OBJETIVO DO EXERCÍCIO: Edite o trecho sobre a Lei Estadual n. 11.077 de "Considerações introdutórias sobre" a "de direito intertemporal.", trocando "singeleza" por "simplicidade", e apresente essa parte completa.

TRECHO FORNECIDO:
_ _ _ _
Considerações introdutórias sobre a Lei Estadual n. 11.077, de 10 de janeiro de 2020

A aparente singeleza da questão posta nos autos não resiste a um olhar mais aprofundado sobre a questão controvertida em debate, que demanda reflexões sobre hermenêutica jurídica e sobre princípios e regras de direito tributário e de direito intertemporal.

A questão controvertida em discussão neste procedimento de controle administrativo é a adequada interpretação do art. 15 da Lei Estadual n. 11.077, de 10 de janeiro de 2020, do Estado de Mato Grosso, cuja redação é a seguinte:

Art. 15. As custas previstas nesta Lei se aplicam aos processos que forem distribuídos após a data da vigência desta Lei.

Antes de esquadrinhar a causa de pedir próxima, faz-se necessária breve digressão para que se contemple, de modo panorâmico, o arcabouço normativo da tributação mato-grossense sobre serviços judiciários.
_ _ _ _
MATERIAL FORNECIDO:
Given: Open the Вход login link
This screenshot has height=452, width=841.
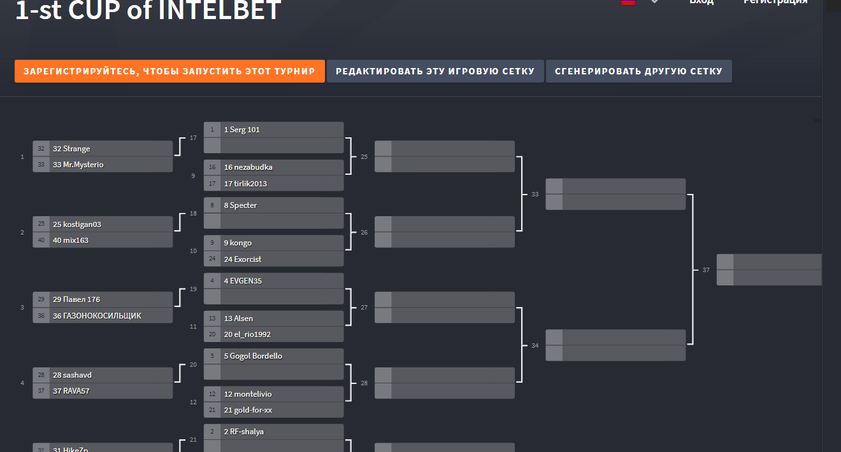Looking at the screenshot, I should (702, 2).
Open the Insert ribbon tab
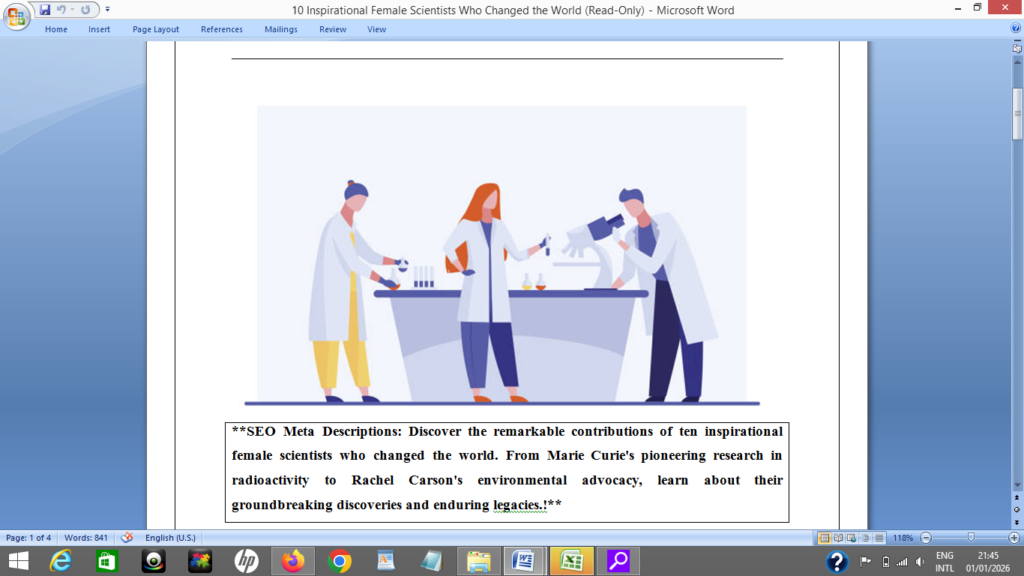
_ _ _ _
RESULTADO DO EXERCÍCIO:
Considerações introdutórias sobre a Lei Estadual n. 11.077, de 10 de janeiro de 2020

A aparente simplicidade da questão posta nos autos não resiste a um olhar mais aprofundado sobre a questão controvertida em debate, que demanda reflexões sobre hermenêutica jurídica e sobre princípios e regras de direito tributário e de direito intertemporal.